## Work instructions
1. Condense the paragraph in the thread that opens with "I'm about halfway through" into a short bulleted list that keeps its main points.
2. Reproduce the thread word for word from "Christine (chrisarrow) |" up to and including "in this thread.".

## Page
────────────────

Christine (chrisarrow) | 1390 comments Mod
This a thread for The Little Book of Hidden People. It is a collection. There might be spoilers for various tales in this thread.


Jalilah | 4546 comments Mod
Bummer! I requested this as an interlibrary loan and I just received a notice saying they are unable to get this for me!


Margaret | 3769 comments Mod
I requested it via ILL. Hopefully, it will come in!


Margaret | 3769 comments Mod
I'm about halfway through, and it is so fascinating! I'm really enjoying it. It's also unexpectedly creepy to me. Not in a traditional sense of creepy, but the idea of hidden people. The first story gave me goosebumps because it felt so true.

In the introduction, she discounts that news story about how a town in Iceland moved a road because they didn't want it to go through a fairy hill. Do y'all remember that story? I actually led a class discussion about it a few years ago. Here's the story: https://www.smithsonianmag.com/smart-...

────────────────

## Recorded information
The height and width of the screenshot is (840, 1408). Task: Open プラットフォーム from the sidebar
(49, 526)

────────────────

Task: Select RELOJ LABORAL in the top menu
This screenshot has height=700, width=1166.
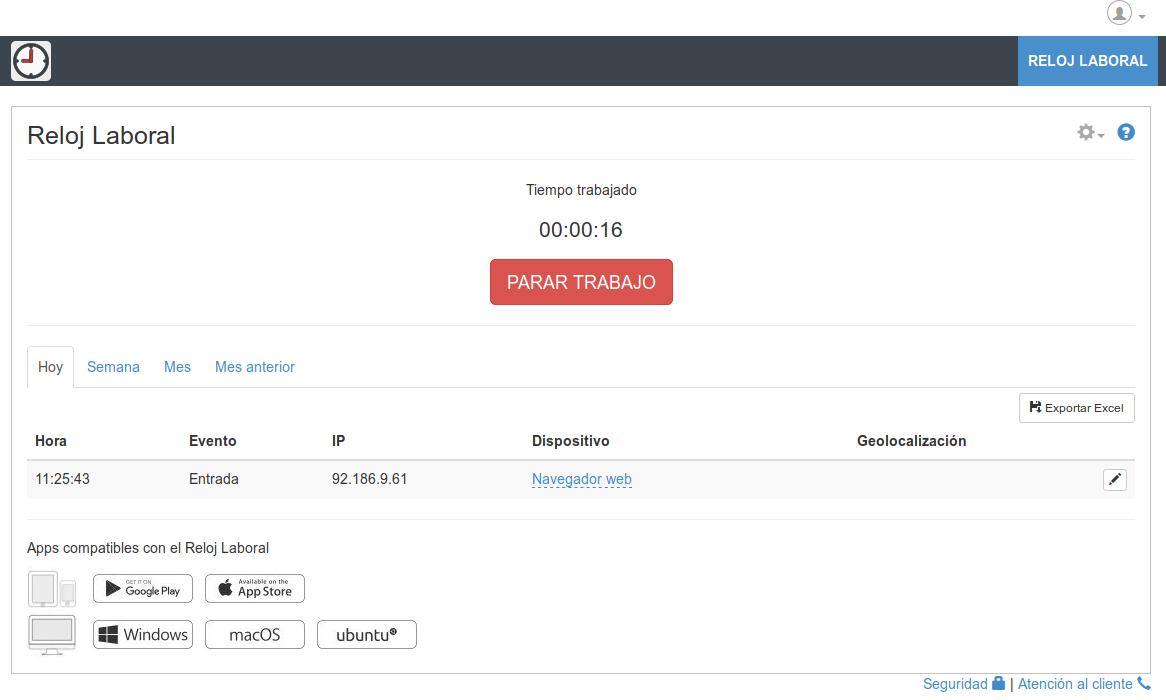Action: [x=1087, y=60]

────────────────

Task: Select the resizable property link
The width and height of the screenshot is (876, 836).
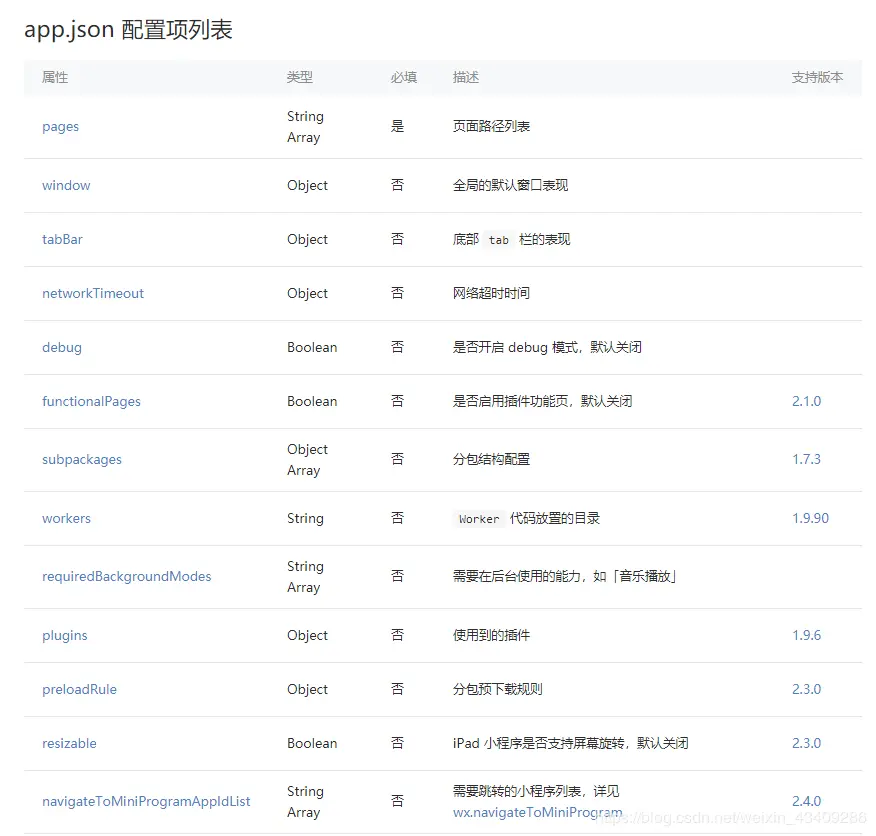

────────────────

## Response list
1.
- The writer is about halfway through the book and finds it fascinating and enjoyable.
- It also feels unexpectedly creepy, not in a traditional sense but because of the idea of hidden people.
- The first story gave the writer goosebumps because it felt so true.

2.
Christine (chrisarrow) | 1390 comments Mod
This a thread for The Little Book of Hidden People. It is a collection. There might be spoilers for various tales in this thread.